A non-inverting opamp has an input impedance of Megohms. It can have the 1k ohms source feed it and have a couple of high resistance resistors bias it. It can easily drive a 5k ohms load with a very small loss.

The exact answers in the book are 16.88k-ohms and 296.3-ohms respectively. This should be a non-inverted amp since we just started the topic and haven't gotten really far yet. I understand that input should be high but how should I go about calculating it to get the exact value?

16.88k ohms is the minimum input impedance of the opamp circuit that will load the 1k ohms source and cause a 0.5dB loss. A higher impedance will be better because it will cause less loss. You could bias the opamp with a 47k or 100k resistor.

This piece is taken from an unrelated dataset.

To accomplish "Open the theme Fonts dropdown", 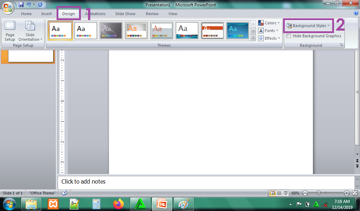I will click(x=269, y=31).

296.3 ohms is the maximum output impedance of the opamp circuit that will create a voltage divider with the 5k ohms load to cause a 0.5dB loss. A lower impedance is better because it will cause less loss. The output impedance of an opamp circuit is almost zero ohms. You could add 100 ohms in series with its output to prevent the opamp from oscillating if it drives the high capacitance of a shielded audio cable.

Here goes...

Your signal has an output impedance of 1k. Therefore if you hang a resistor to ground on the end of this, you will get a voltage drop. Example: your output impedance is 1k. Put a 1k load on this and your output voltage will now be half what you expect it to be.

Your input impedance to your amp looks like a resistor down to ground. Your 1k source resistor will cause a voltage drop at the input pin if the input has any input impedance.

Now for your output resistance. This will look like a series resistor in series with your load. if you have a 1k output resistance: If you have an o/p voltage of 1v and no load, you will measure 1v output. You put a load on the output and your voltage will drop to 0.5V.

Now for your question... which I have forgotten. Let me scroll down..:

Ah yes..

Rin / (Rin + 1k) and this has to equal 0.5dB (which is 0.944). I got this from:

dB = 20 log (Vin/Vout). therefore inverselog(-0.5/20) = 0.944. We use -0.5 cos it is a loss.